Take first single “Heart It Races,” its stripped down electronic break beat rhythms, steel drums, and stinging keyboard lines are augmented by Kellie Sutherland's squawking “nah nah nah nah” refrains and euphoric breakdowns, like the childlike melodies of Sesame Street meeting the jerky funk of Talking Heads in a conga line. While probable next single 'Hold Music” is even better a joyous slice of multi instrumental pop - cow bells, steel drums and dance floor breakdowns, duel vocals spar and spear, sounding rather like the the boy/girl new wave of the B52s going calypso, Kellie's sexual refrains imploring “give it to me baby, give it to me baby” and as if answering her call the playful trombone sticks its tongue down her throat. Then it all goes supersonic. It's a refreshing kaleidoscopic pop rush that burns away the derivative banality of most of the current crop of UK indie bands.
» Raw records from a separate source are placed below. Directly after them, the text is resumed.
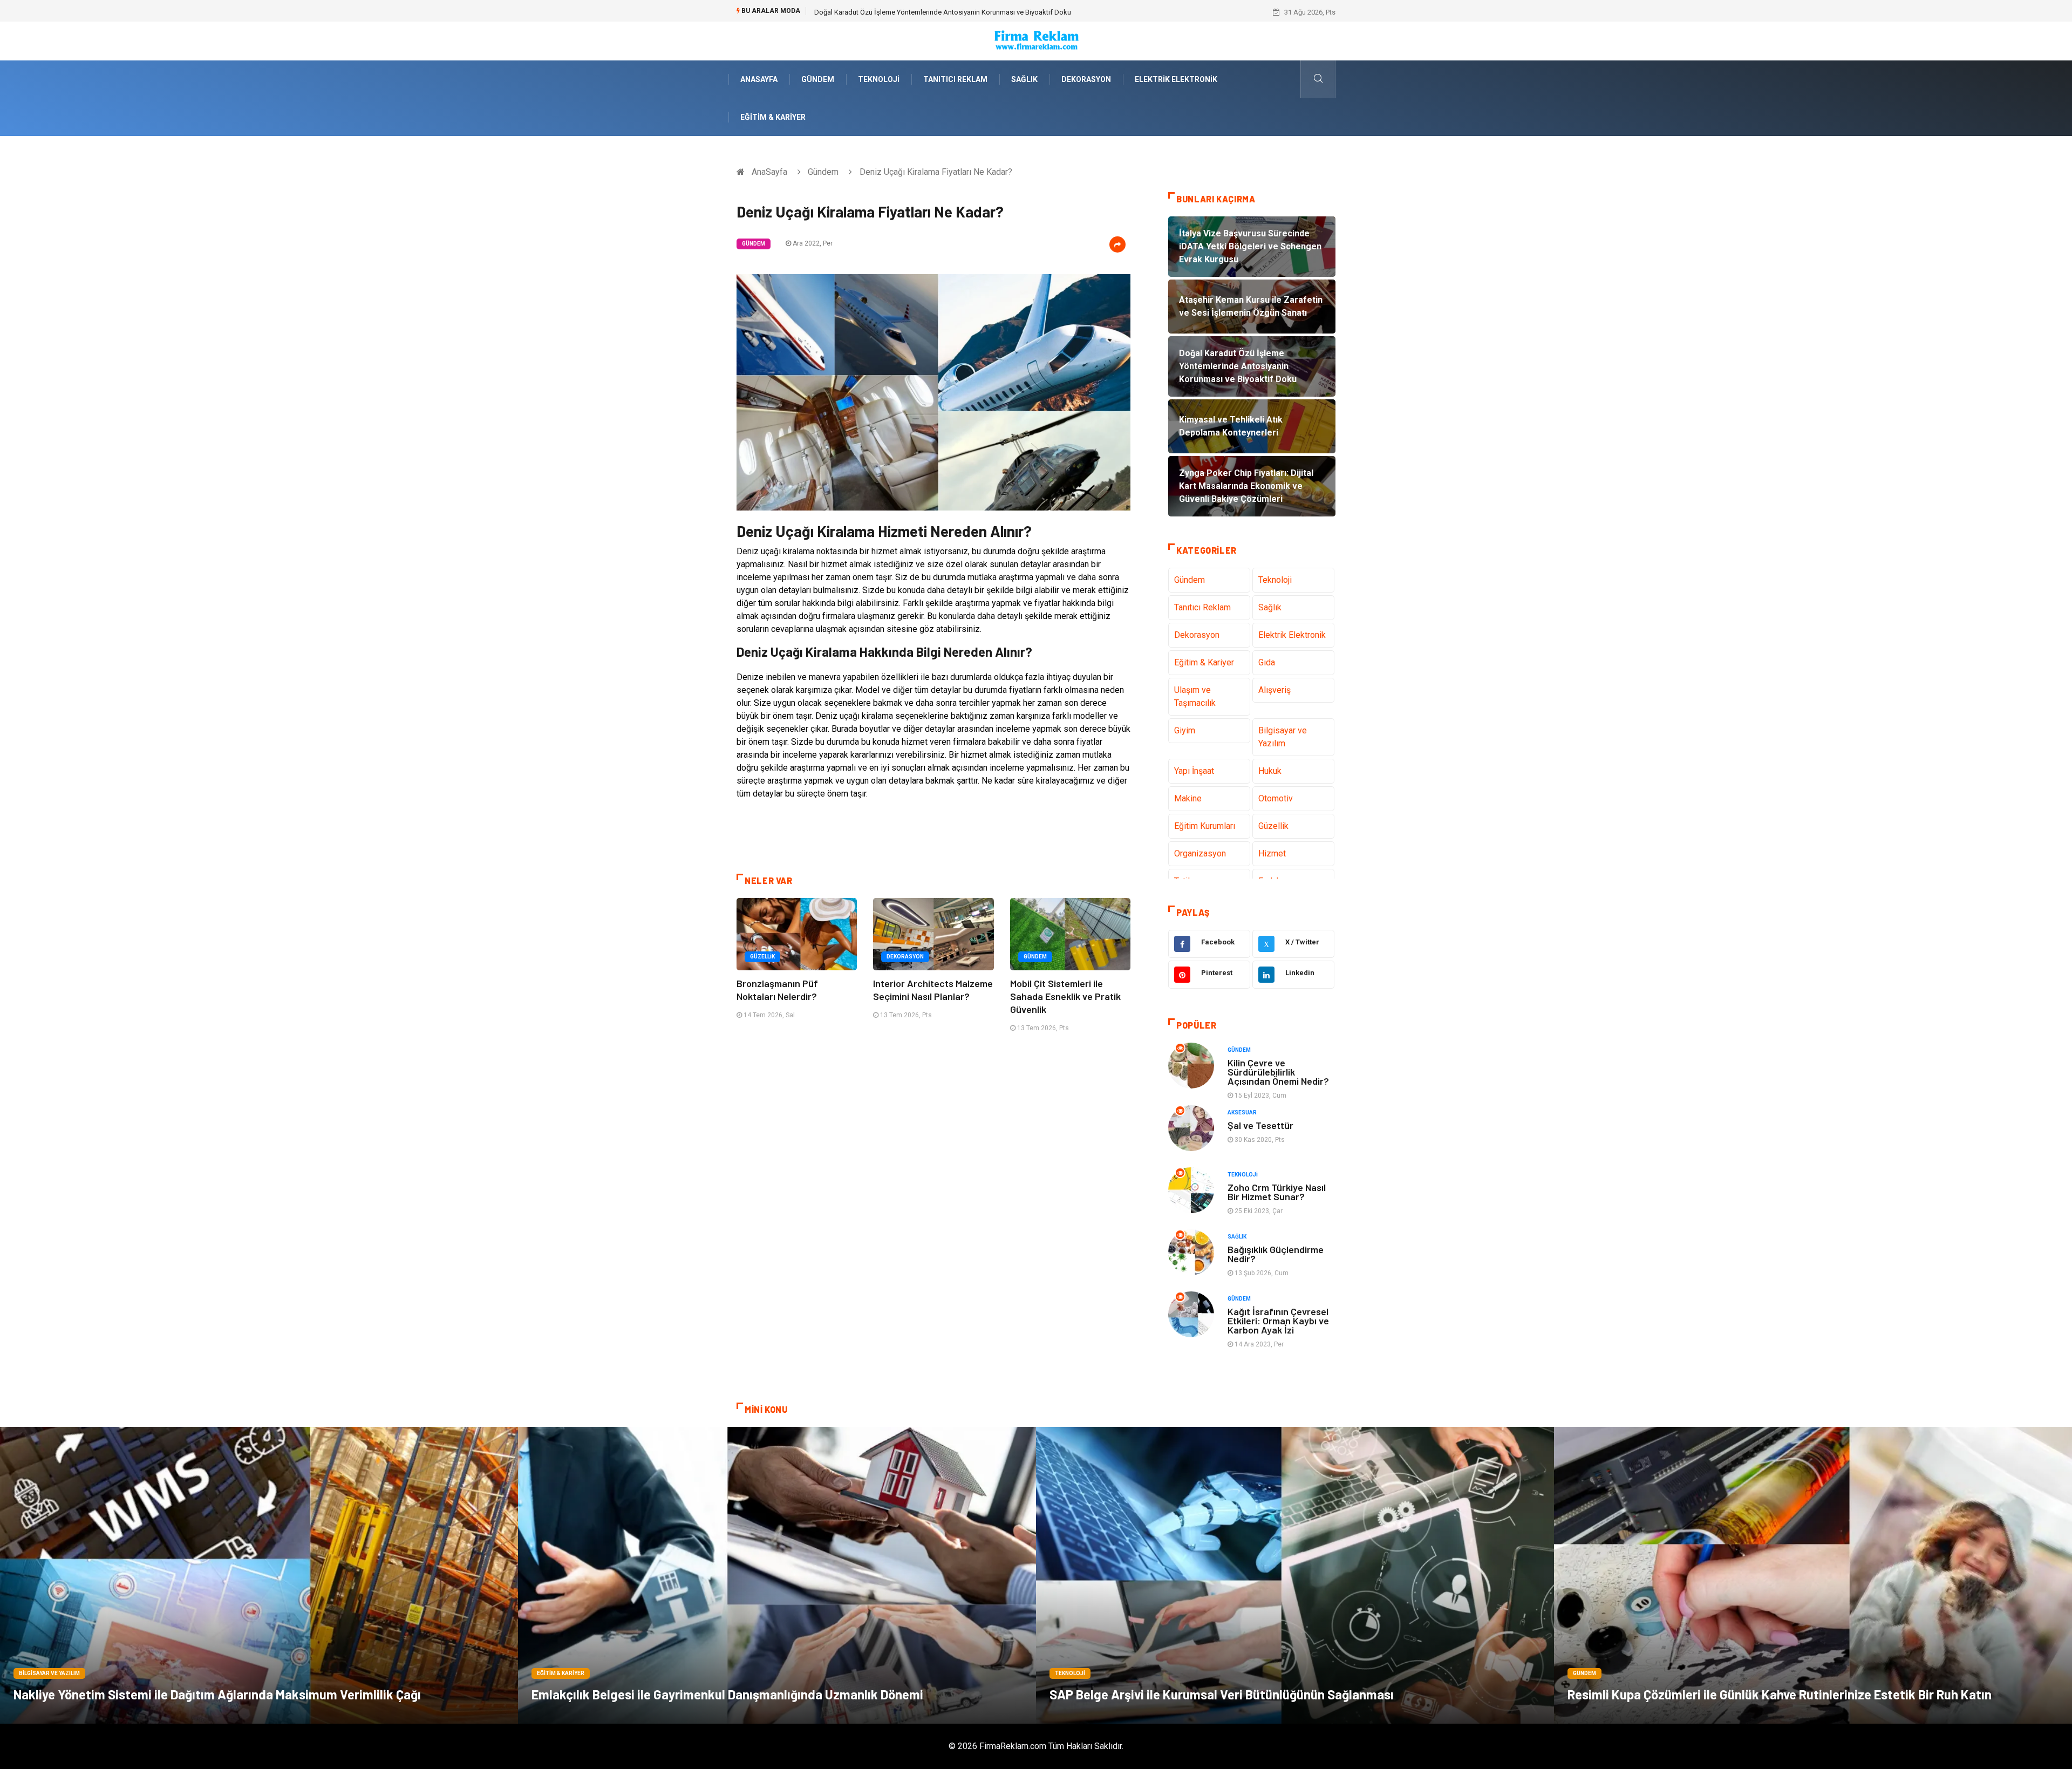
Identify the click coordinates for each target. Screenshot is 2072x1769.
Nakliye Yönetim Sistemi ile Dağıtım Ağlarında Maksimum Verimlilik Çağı (217, 1694)
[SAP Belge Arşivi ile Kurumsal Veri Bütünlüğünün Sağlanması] (1295, 1575)
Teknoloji (878, 79)
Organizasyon (1200, 853)
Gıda (1266, 662)
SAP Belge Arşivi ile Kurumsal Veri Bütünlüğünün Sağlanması (1221, 1694)
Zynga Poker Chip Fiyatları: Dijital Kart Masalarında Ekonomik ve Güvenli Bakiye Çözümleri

Like all multicultural experiments “Places Like This” does have its weaker points. One gets the impression the difficulties in communication (many of the songs were written on Instant messenger) contribute to the lack of the dynamics of “Feather in a baseball cap” that relies too heavily on a single repeated keyboard line and some vocal trickery that never really progresses, while “Like it or Not” is frankly annoying, sounding a little like the soundtrack to a over loud, drug addled party that you want to leave as soon as possible. Bird's vocal chords are stretched to breaking point, making it difficult to enjoy. Elsewhere there are still moments of real quality though, “Underwater” is deceptively subtle, shimmery textures are gently broken by Bird's vocals (“Let Me Tell you about New York its so Hot.”) while “Debbie” sounds like Prince being picked apart by magpies, Bird's frantic falsetto and the filthy brass creating a heady cocktail. It's not the first time that “Places Like This” uses brass to brilliant effect, often considered by many a bolt on like strings, here brass is used to compliment and expand the sonic palette.

When it's good, “Places Like This” is an album that ecstatically creates a patchwork quilt of multicoloured POP patterns - using the inventive calypso instrumentation of central America, and imbuing it with an individual, 80s new wave sensibility. It's boundless and breathless music with a real melodic heart, the soundtrack to a boiling hot pool party. When it's bad, it sounds like a disjointed experiment - the aural equivalent of Timmy Mallet fronting a steel band, shouting into your face and mugging the point to death for four minutes. My advice is to savour its sweet, sweet choice cuts, skip the rest.